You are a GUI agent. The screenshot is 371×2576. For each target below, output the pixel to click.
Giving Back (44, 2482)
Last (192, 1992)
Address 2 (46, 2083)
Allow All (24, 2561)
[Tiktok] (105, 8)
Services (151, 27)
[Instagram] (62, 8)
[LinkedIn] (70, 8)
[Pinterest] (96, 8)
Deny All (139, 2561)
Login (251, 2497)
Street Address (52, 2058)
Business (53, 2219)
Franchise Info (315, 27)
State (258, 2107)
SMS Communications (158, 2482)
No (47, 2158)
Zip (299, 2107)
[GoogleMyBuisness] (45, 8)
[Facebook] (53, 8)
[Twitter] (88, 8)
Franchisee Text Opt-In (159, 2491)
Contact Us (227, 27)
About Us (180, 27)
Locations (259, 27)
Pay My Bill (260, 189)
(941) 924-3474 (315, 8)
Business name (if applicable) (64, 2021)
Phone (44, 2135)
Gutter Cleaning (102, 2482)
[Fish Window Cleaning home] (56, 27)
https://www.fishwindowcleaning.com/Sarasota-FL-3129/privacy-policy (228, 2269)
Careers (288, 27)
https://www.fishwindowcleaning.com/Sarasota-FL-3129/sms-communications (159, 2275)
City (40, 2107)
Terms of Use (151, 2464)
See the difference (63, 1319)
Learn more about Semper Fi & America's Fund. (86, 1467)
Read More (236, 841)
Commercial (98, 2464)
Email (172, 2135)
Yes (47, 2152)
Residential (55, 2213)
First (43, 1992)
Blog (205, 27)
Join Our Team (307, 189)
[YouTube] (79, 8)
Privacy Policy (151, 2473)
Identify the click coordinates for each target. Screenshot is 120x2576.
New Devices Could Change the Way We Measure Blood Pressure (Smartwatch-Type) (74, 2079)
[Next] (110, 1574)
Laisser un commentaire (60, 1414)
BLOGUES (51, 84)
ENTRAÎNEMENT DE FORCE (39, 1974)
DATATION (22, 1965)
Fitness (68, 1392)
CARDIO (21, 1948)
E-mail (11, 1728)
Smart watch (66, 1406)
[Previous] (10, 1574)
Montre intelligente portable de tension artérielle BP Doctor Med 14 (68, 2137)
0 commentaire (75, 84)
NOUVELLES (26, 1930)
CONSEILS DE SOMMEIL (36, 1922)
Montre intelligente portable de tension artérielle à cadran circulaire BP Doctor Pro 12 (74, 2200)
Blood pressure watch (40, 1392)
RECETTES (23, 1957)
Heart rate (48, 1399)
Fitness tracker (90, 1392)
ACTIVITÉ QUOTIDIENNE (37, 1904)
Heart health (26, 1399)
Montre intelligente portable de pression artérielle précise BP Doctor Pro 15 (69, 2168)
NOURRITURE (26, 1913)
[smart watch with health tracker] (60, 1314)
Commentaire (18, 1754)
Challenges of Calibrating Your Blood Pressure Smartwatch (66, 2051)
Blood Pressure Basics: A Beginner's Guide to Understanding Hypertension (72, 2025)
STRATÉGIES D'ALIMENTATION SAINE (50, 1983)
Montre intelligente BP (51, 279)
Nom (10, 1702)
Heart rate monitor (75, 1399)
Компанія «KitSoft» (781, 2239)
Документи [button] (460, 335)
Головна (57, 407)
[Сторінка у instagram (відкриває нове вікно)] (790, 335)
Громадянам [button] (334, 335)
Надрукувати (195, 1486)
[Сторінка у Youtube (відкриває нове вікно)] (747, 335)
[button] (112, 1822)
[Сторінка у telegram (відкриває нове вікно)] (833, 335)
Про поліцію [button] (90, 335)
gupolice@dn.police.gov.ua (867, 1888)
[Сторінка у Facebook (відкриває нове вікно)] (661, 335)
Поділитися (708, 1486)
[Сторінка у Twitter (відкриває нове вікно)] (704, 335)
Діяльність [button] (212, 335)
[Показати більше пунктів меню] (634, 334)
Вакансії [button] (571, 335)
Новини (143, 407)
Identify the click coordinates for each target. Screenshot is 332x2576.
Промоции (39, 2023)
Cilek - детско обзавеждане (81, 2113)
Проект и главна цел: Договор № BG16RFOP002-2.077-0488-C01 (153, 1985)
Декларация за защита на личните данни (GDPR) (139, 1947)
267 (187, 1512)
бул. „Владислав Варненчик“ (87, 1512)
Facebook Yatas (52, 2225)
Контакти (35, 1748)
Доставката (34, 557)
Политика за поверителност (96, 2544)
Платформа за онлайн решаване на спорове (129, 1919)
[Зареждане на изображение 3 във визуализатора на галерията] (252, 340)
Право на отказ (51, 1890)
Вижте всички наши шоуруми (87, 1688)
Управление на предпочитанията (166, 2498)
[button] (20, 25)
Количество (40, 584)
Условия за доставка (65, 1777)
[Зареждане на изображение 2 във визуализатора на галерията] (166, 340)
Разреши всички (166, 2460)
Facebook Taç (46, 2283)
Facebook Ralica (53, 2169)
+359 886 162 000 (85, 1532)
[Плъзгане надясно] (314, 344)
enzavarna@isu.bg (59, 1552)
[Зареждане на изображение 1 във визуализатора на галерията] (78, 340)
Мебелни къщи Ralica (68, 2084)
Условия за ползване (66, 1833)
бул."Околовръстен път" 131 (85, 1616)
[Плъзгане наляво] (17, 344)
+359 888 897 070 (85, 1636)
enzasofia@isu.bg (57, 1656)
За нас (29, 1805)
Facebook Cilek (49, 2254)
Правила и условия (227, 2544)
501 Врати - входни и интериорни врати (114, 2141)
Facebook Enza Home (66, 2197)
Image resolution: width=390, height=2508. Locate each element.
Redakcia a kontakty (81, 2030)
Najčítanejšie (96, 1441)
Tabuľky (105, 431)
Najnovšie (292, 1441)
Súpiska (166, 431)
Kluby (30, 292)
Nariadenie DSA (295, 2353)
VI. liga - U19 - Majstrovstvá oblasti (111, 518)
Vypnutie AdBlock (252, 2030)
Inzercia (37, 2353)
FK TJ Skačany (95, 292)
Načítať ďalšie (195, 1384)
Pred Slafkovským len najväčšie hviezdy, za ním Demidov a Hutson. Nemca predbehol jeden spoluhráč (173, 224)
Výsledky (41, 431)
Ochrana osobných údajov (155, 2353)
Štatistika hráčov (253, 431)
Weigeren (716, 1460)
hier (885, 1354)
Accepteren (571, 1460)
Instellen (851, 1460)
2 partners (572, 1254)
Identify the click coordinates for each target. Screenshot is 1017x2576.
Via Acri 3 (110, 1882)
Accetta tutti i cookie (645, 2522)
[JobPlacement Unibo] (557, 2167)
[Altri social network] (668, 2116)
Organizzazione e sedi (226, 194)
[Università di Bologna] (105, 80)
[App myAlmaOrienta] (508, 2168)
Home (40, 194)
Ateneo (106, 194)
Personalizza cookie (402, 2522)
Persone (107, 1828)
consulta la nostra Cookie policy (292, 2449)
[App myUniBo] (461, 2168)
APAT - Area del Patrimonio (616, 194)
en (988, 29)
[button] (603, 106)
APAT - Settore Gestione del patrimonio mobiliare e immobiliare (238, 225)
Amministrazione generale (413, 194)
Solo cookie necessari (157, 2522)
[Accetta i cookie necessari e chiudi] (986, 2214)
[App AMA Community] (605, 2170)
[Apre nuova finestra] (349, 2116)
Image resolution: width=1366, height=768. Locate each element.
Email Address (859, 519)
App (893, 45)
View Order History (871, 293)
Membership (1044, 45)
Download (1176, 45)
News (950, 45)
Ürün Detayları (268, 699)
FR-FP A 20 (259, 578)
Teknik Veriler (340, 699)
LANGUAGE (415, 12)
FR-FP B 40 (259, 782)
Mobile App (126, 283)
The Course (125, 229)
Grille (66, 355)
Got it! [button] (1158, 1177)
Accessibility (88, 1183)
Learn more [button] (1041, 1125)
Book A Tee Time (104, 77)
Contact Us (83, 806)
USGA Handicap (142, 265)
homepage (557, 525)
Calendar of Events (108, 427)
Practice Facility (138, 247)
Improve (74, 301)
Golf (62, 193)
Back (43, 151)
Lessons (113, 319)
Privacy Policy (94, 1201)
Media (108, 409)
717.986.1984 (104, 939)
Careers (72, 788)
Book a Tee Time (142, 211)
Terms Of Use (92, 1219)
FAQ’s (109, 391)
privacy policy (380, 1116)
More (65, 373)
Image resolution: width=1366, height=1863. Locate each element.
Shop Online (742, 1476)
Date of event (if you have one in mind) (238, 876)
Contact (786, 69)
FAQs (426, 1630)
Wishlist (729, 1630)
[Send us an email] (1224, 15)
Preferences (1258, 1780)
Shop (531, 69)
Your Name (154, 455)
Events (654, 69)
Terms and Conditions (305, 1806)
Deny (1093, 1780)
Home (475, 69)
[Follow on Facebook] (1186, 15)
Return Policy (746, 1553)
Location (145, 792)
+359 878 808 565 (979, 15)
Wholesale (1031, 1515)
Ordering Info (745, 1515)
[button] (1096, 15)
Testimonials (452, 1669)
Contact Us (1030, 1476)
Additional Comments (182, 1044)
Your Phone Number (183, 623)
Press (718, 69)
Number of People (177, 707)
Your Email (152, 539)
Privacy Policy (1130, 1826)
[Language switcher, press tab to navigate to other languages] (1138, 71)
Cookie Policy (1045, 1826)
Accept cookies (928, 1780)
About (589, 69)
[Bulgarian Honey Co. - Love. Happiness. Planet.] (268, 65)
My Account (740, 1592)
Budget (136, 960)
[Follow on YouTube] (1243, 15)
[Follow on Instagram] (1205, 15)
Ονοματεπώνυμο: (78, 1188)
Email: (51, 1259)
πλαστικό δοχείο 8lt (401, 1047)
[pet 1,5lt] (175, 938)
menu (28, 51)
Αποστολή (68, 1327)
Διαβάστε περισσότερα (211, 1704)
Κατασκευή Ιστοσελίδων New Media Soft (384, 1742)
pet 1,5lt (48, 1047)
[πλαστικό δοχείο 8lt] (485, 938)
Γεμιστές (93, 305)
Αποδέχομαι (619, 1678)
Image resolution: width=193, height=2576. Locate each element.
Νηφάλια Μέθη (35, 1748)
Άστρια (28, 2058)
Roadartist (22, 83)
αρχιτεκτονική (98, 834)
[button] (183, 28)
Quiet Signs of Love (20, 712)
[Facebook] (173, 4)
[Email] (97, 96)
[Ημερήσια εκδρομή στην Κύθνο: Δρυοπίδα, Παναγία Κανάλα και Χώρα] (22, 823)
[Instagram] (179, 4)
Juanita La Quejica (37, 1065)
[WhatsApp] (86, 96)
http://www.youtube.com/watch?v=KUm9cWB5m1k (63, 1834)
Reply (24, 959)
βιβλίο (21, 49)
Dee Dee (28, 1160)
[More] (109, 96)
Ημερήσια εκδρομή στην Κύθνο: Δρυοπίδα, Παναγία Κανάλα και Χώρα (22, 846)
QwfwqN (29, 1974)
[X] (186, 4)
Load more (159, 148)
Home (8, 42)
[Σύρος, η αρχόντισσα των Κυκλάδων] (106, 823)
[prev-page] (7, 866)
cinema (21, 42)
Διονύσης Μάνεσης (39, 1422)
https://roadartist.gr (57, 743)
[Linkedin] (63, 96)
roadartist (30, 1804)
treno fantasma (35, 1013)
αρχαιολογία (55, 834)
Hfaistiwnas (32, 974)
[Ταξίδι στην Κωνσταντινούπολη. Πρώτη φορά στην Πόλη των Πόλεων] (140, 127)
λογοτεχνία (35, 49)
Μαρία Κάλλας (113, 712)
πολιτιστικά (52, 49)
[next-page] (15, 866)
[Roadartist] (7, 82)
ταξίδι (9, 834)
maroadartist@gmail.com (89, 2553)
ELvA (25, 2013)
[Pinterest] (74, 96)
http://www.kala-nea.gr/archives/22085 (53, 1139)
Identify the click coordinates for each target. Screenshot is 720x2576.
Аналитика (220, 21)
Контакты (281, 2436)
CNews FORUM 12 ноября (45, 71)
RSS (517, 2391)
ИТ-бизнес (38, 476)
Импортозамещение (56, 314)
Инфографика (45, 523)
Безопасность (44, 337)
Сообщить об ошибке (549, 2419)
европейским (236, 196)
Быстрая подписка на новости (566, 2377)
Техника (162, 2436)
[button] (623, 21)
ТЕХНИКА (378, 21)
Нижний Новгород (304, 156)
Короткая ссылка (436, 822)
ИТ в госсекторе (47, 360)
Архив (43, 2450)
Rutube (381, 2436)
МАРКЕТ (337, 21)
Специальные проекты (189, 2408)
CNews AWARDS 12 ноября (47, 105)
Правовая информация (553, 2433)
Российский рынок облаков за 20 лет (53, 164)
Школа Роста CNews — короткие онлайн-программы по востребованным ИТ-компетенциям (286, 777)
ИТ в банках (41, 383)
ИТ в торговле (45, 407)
________________________
Of the entries listed above, reproduce only the lines starting at the line containing "[Сторінка у Youtube" and ending at the line containing "[Сторінка у Twitter". Include both, exactly as they stand.

[Сторінка у Youtube (відкриває нове вікно)] (747, 335)
[button] (112, 1822)
[Сторінка у telegram (відкриває нове вікно)] (833, 335)
Про поліцію [button] (90, 335)
gupolice@dn.police.gov.ua (867, 1888)
[Сторінка у Facebook (відкриває нове вікно)] (661, 335)
Поділитися (708, 1486)
[Сторінка у Twitter (відкриває нове вікно)] (704, 335)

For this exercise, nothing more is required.